Stated task: Could you turn the rows below into a numbered list, beginning at the line that has "will [x=1323, y=16]." and stopping after the line that has "Looking at the screenshot, I should (x=42, y=598).", with blank lines left out?
─── Extracted information ───
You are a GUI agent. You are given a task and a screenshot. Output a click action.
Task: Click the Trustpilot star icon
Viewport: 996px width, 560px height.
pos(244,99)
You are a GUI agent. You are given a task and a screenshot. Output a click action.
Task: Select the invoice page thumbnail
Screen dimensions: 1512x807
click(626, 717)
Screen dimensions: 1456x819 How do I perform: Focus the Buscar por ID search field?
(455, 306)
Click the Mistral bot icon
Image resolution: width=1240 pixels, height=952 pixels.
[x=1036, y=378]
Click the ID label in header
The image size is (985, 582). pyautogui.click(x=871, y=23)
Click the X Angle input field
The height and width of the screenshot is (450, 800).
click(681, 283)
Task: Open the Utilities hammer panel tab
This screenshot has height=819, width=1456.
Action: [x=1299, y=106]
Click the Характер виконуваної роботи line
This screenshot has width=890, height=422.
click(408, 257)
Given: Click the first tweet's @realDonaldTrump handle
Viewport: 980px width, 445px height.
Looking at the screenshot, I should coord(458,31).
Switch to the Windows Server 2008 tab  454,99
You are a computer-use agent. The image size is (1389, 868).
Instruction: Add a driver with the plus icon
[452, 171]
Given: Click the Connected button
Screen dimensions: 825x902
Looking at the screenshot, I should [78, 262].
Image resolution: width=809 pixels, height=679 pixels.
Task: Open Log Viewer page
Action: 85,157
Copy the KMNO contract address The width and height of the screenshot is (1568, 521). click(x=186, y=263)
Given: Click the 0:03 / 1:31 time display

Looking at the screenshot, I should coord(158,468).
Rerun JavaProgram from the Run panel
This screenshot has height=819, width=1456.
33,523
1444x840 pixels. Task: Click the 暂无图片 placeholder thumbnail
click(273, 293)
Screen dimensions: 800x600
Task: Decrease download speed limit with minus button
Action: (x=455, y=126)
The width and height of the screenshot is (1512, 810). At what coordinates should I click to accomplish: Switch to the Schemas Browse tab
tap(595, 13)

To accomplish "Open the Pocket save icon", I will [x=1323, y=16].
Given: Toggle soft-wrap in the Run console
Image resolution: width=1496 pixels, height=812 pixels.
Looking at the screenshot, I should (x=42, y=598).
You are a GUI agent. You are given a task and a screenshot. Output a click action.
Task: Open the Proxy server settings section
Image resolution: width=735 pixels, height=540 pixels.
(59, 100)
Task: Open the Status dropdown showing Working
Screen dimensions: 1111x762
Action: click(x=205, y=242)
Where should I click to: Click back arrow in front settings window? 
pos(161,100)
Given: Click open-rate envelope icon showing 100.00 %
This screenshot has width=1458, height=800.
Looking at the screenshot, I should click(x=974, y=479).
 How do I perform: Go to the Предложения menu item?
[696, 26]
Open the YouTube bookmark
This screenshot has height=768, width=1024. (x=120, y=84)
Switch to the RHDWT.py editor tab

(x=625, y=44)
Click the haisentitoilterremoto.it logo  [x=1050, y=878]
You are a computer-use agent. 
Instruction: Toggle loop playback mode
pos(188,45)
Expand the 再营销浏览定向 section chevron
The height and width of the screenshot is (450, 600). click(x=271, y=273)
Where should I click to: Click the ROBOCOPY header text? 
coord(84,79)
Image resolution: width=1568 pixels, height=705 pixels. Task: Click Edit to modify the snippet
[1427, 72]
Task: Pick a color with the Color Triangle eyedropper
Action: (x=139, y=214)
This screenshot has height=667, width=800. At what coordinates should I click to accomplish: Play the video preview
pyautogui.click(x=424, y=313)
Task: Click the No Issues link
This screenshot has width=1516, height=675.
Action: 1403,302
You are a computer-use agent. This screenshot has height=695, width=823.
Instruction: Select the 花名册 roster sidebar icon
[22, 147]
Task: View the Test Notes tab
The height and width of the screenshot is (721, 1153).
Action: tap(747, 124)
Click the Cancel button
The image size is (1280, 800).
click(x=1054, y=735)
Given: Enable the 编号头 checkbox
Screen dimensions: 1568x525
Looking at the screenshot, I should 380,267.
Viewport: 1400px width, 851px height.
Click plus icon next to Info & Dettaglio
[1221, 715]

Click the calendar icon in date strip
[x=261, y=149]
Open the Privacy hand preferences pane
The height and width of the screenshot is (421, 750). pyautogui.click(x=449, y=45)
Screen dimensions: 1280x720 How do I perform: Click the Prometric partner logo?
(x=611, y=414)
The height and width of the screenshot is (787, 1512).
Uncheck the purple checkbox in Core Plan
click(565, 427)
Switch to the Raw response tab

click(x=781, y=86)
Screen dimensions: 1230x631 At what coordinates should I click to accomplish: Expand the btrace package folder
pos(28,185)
───
Solution:
1. To accomplish "Open the Pocket save icon", I will [x=1323, y=16].
2. Given: Toggle soft-wrap in the Run console
3. Image resolution: width=1496 pixels, height=812 pixels.
4. Looking at the screenshot, I should (x=42, y=598).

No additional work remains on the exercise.